Action item:
Could you reproduce, word for word, everything below from the line containing "Maquiagem (85, 434)" down to the line containing "Contato (822, 59)", with both of those lines included and no others?

+--

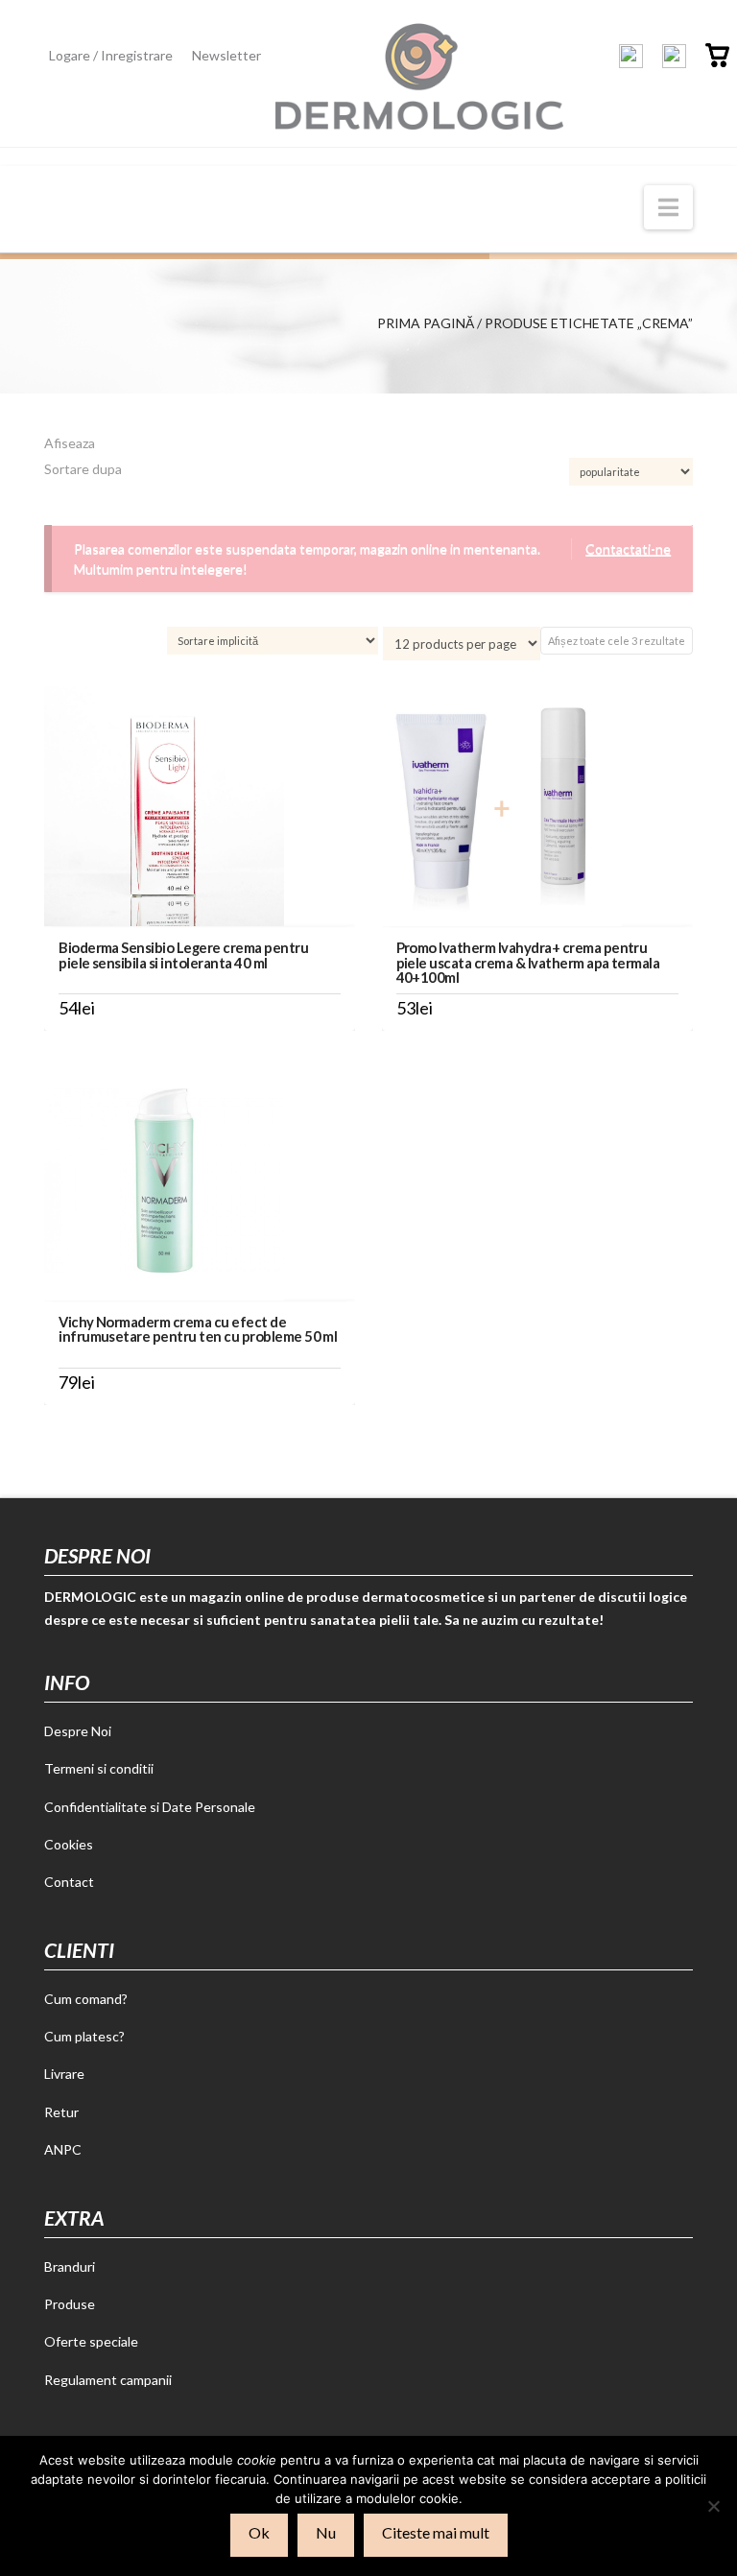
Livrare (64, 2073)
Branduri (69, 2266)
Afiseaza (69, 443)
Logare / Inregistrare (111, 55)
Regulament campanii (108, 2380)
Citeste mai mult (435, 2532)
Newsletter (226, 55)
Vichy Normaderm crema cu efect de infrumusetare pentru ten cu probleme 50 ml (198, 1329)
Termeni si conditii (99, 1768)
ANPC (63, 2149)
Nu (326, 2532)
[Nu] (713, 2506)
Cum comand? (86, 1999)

+--

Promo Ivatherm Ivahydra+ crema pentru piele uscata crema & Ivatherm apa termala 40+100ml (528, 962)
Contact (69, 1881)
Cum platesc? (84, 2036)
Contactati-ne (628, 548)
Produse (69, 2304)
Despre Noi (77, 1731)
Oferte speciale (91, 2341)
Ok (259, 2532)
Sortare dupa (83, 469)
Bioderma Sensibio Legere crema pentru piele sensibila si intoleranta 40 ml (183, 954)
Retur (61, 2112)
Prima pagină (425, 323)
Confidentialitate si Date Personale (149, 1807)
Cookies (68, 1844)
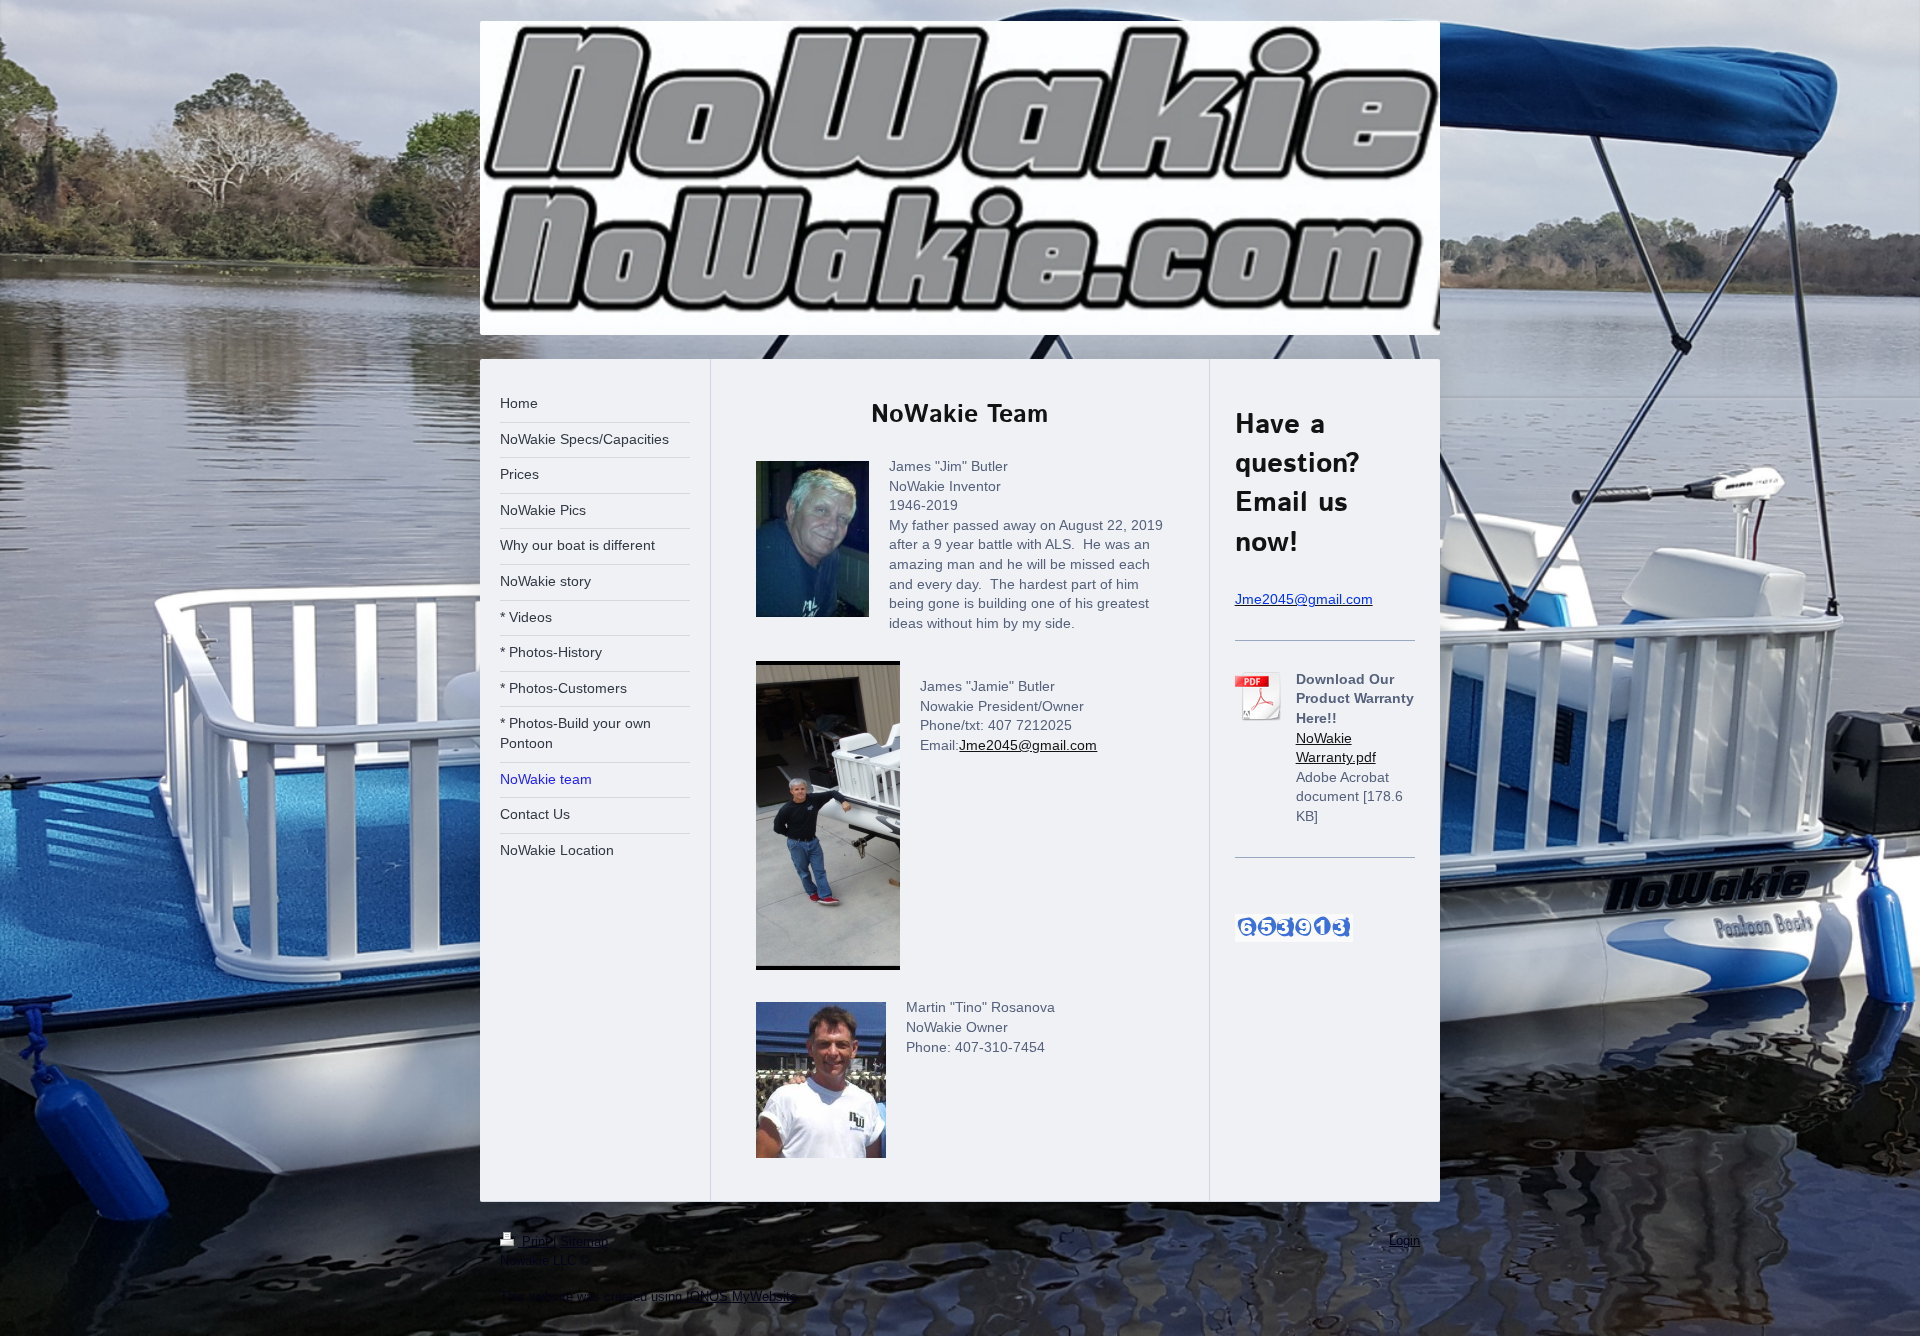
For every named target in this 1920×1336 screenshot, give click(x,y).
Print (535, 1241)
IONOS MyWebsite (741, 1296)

+--

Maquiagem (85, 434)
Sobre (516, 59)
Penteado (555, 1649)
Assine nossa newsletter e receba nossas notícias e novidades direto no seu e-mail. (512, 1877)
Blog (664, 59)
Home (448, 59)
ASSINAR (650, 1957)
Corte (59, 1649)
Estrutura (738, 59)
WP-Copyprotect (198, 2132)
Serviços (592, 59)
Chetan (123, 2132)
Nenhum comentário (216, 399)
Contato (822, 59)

+--

Answer to this exercise:
Maquiagem (85, 434)
Sobre (516, 59)
Penteado (555, 1649)
Assine nossa newsletter e receba nossas notícias e novidades direto no seu e-mail. (512, 1877)
Blog (664, 59)
Home (448, 59)
ASSINAR (650, 1957)
Corte (59, 1649)
Estrutura (738, 59)
WP-Copyprotect (198, 2132)
Serviços (592, 59)
Chetan (123, 2132)
Nenhum comentário (216, 399)
Contato (822, 59)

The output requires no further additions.